'Know your limits!' Erdogan reminds EU Parliament who's in charge of Turkey
On Thursday, the EU Parliament passed a non-binding motion urging a temporary halt to membership talks with Turkey, citing Ankara's crackdown after July's failed coup. European lawmakers strongly condemned the “disproportionate repressive measures” following the failed coup attempt, which “violate basic rights and freedoms protected by the Turkish Constitution.”
In the second series of remarks following the EU's move, Erdogan once again called on Brussels to know its “limits.”
“The government and parliament can extend the length of state of emergency. What's it to you? Does the European Parliament rule this country or the government [of Turkey]? Know your limits! Those days are over,” Erdogan said, as cited by Anadolu new agency.

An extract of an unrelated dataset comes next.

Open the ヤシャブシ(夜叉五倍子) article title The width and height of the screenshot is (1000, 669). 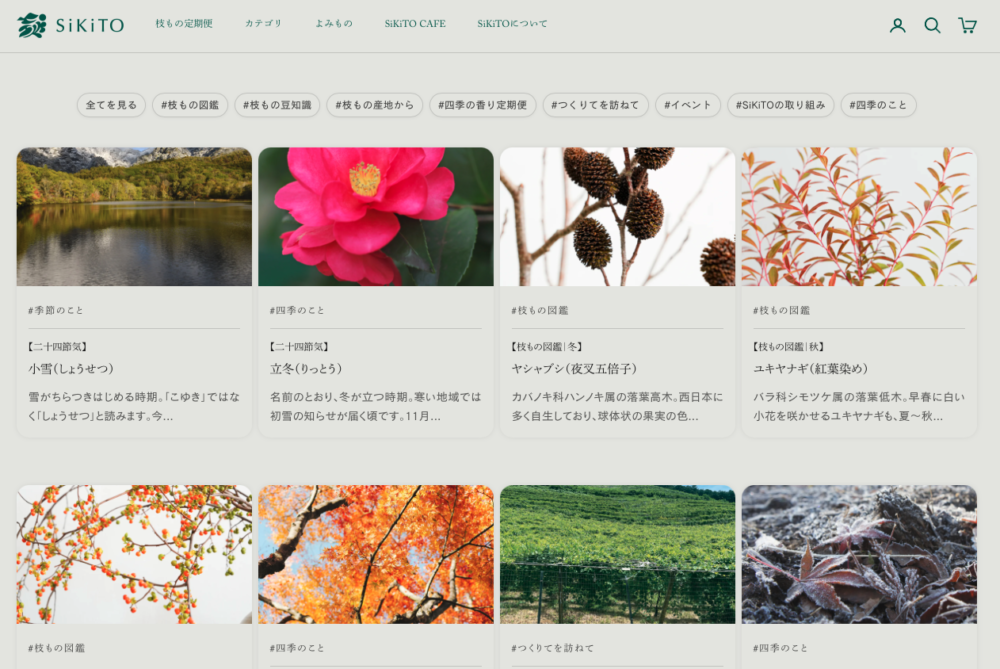(x=574, y=369)
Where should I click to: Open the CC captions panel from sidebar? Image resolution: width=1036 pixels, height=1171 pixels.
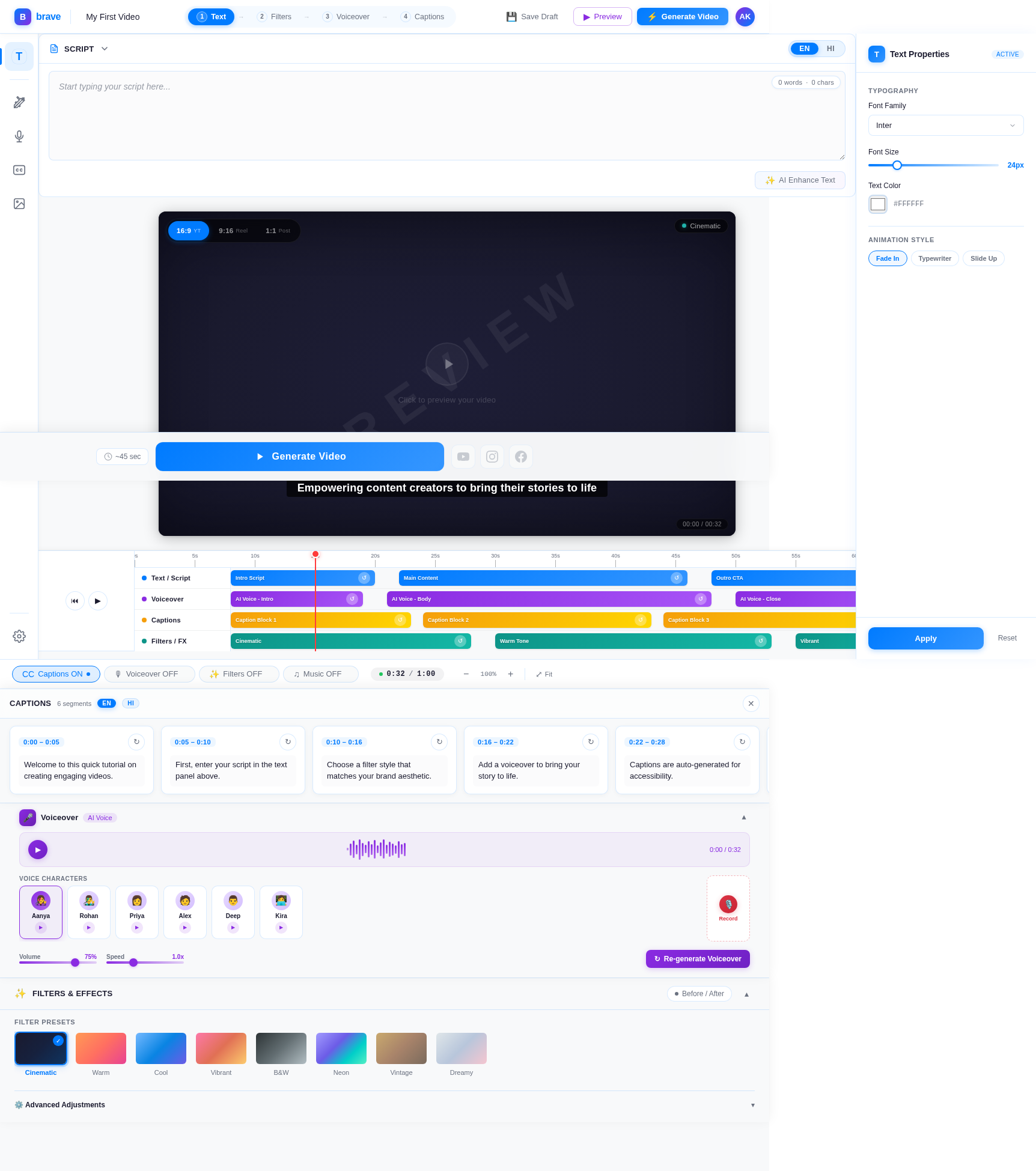[x=19, y=170]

“Saying ‘don't fight terrorism’ to a country who fights against terror every day is to tell them to put up the shutters,” the president noted in Istanbul on Saturday.
“Are you [European Parliament] inviting terrorist groups?” he wondered. Turkey would continue to “go on its way no matter what they say,” following the goals laid out by the government for 2023, the president added.
In October, Turkey extended its state of emergency for another three months, following the failed coup attempt on July 15, which left nearly 300 people dead. In the wake of the coup, Turkish authorities have arrested tens of thousands in the military, judiciary, academia, and the media.
The emergency powers allow Erdogan to rule by decree and make decisions that cannot be overturned by the Constitutional Court.
This is the second time Erdogan has lashed out against the EU Parliament's vote. In his initial remarks, he warned that his government will open its border gates to allow migrants to flow into Europe if it is pushed any further by the EU.
“We are the ones who feed 3-3.5 million refugees in this country. You have betrayed your promises,” Erdogan told the EU on Friday.
“If you go any further those border gates will be opened.” Currently, the EU-Turkish deal signed in March hangs by a thread. Initially, Turkey agreed to the deal in exchange for billions of euros in refugee assistance from the EU, and accelerated talks on becoming a member of the bloc.
As tensions rise, the head of the European Commission, Jean-Claude Juncker, softened the tone towards Turkey on Saturday. “Turkey is an important partner not only for the migration crisis. This aspect is obvious. But because it houses on its territory over three million migrants and refugees which Europe for its part doesn't do,” Juncker said in an interview with Euronews.